Aim of the exercise = Each entry should be quoted word for word, including every mark of punctuation.

(Records for this exercise Opens)

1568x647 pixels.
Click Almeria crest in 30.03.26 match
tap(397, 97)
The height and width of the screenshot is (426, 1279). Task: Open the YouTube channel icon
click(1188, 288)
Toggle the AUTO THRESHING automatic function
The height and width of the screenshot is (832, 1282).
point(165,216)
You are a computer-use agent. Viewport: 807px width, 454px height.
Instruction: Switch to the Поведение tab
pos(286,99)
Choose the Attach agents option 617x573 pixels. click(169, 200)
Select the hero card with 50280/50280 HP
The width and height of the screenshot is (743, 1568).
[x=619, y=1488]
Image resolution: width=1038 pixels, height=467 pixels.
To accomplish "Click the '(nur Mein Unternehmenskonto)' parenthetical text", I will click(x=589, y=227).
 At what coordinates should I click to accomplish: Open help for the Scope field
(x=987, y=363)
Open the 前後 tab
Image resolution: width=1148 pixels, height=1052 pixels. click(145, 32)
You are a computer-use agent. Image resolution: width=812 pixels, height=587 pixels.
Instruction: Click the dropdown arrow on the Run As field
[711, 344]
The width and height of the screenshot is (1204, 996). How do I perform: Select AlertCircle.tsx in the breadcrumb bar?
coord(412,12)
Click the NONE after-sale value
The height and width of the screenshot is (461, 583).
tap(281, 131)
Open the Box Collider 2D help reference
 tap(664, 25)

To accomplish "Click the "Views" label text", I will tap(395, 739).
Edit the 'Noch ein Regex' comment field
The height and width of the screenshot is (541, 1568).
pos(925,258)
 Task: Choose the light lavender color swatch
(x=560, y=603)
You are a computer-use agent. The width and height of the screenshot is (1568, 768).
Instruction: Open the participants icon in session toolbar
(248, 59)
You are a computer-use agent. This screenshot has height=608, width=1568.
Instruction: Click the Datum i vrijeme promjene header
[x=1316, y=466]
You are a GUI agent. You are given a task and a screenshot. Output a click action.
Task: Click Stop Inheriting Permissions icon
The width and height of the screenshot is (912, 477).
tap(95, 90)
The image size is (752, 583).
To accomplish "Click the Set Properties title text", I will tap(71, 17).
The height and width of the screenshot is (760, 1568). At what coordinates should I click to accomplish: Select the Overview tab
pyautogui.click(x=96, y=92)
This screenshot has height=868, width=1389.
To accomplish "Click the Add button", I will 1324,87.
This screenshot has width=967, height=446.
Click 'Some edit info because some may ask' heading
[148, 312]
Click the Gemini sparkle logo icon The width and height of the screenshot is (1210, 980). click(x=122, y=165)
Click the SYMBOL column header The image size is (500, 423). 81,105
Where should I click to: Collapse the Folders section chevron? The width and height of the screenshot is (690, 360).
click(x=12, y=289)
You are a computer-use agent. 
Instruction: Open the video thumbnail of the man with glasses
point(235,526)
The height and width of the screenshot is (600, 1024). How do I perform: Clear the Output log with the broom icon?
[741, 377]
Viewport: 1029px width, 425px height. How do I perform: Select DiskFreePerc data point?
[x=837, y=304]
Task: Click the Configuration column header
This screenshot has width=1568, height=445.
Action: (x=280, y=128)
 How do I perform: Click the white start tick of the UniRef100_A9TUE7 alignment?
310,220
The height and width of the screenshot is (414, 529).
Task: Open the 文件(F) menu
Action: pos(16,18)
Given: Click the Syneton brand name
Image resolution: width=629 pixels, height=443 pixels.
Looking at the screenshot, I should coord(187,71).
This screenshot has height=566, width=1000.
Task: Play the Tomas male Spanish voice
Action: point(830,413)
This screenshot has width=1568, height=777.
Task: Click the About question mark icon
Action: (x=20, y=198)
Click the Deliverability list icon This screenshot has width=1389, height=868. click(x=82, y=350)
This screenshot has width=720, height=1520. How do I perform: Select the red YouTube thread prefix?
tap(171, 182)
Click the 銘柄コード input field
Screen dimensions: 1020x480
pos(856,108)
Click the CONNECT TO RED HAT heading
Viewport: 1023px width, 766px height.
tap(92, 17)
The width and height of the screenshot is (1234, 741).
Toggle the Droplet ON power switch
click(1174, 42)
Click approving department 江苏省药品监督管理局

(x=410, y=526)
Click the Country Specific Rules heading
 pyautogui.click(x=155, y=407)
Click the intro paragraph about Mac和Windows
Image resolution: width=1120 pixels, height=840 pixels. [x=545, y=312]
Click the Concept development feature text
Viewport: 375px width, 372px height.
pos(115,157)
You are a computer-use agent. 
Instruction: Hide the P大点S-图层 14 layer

(Records for this exercise Closes)

Answer to the problem =
1568x647 pixels.
Click Almeria crest in 30.03.26 match
tap(397, 97)
The height and width of the screenshot is (426, 1279). Task: Open the YouTube channel icon
click(1188, 288)
Toggle the AUTO THRESHING automatic function
The height and width of the screenshot is (832, 1282).
point(165,216)
You are a computer-use agent. Viewport: 807px width, 454px height.
Instruction: Switch to the Поведение tab
pos(286,99)
Choose the Attach agents option 617x573 pixels. click(169, 200)
Select the hero card with 50280/50280 HP
The width and height of the screenshot is (743, 1568).
[x=619, y=1488]
Image resolution: width=1038 pixels, height=467 pixels.
To accomplish "Click the '(nur Mein Unternehmenskonto)' parenthetical text", I will click(x=589, y=227).
 At what coordinates should I click to accomplish: Open help for the Scope field
(x=987, y=363)
Open the 前後 tab
Image resolution: width=1148 pixels, height=1052 pixels. click(145, 32)
You are a computer-use agent. Image resolution: width=812 pixels, height=587 pixels.
Instruction: Click the dropdown arrow on the Run As field
[711, 344]
The width and height of the screenshot is (1204, 996). How do I perform: Select AlertCircle.tsx in the breadcrumb bar?
coord(412,12)
Click the NONE after-sale value
The height and width of the screenshot is (461, 583).
tap(281, 131)
Open the Box Collider 2D help reference
 tap(664, 25)

To accomplish "Click the "Views" label text", I will tap(395, 739).
Edit the 'Noch ein Regex' comment field
The height and width of the screenshot is (541, 1568).
pos(925,258)
 Task: Choose the light lavender color swatch
(x=560, y=603)
You are a computer-use agent. The width and height of the screenshot is (1568, 768).
Instruction: Open the participants icon in session toolbar
(248, 59)
You are a computer-use agent. This screenshot has height=608, width=1568.
Instruction: Click the Datum i vrijeme promjene header
[x=1316, y=466]
You are a GUI agent. You are given a task and a screenshot. Output a click action.
Task: Click Stop Inheriting Permissions icon
The width and height of the screenshot is (912, 477).
tap(95, 90)
The image size is (752, 583).
To accomplish "Click the Set Properties title text", I will tap(71, 17).
The height and width of the screenshot is (760, 1568). At what coordinates should I click to accomplish: Select the Overview tab
pyautogui.click(x=96, y=92)
This screenshot has height=868, width=1389.
To accomplish "Click the Add button", I will 1324,87.
This screenshot has width=967, height=446.
Click 'Some edit info because some may ask' heading
[148, 312]
Click the Gemini sparkle logo icon The width and height of the screenshot is (1210, 980). click(x=122, y=165)
Click the SYMBOL column header The image size is (500, 423). 81,105
Where should I click to: Collapse the Folders section chevron? The width and height of the screenshot is (690, 360).
click(x=12, y=289)
You are a computer-use agent. 
Instruction: Open the video thumbnail of the man with glasses
point(235,526)
The height and width of the screenshot is (600, 1024). How do I perform: Clear the Output log with the broom icon?
[741, 377]
Viewport: 1029px width, 425px height. How do I perform: Select DiskFreePerc data point?
[x=837, y=304]
Task: Click the Configuration column header
This screenshot has width=1568, height=445.
Action: (x=280, y=128)
 How do I perform: Click the white start tick of the UniRef100_A9TUE7 alignment?
310,220
The height and width of the screenshot is (414, 529).
Task: Open the 文件(F) menu
Action: pos(16,18)
Given: Click the Syneton brand name
Image resolution: width=629 pixels, height=443 pixels.
Looking at the screenshot, I should coord(187,71).
This screenshot has height=566, width=1000.
Task: Play the Tomas male Spanish voice
Action: point(830,413)
This screenshot has width=1568, height=777.
Task: Click the About question mark icon
Action: (x=20, y=198)
Click the Deliverability list icon This screenshot has width=1389, height=868. click(x=82, y=350)
This screenshot has width=720, height=1520. How do I perform: Select the red YouTube thread prefix?
tap(171, 182)
Click the 銘柄コード input field
Screen dimensions: 1020x480
pos(856,108)
Click the CONNECT TO RED HAT heading
Viewport: 1023px width, 766px height.
tap(92, 17)
The width and height of the screenshot is (1234, 741).
Toggle the Droplet ON power switch
click(1174, 42)
Click approving department 江苏省药品监督管理局

(x=410, y=526)
Click the Country Specific Rules heading
 pyautogui.click(x=155, y=407)
Click the intro paragraph about Mac和Windows
Image resolution: width=1120 pixels, height=840 pixels. [x=545, y=312]
Click the Concept development feature text
Viewport: 375px width, 372px height.
pos(115,157)
You are a computer-use agent. 
Instruction: Hide the P大点S-图层 14 layer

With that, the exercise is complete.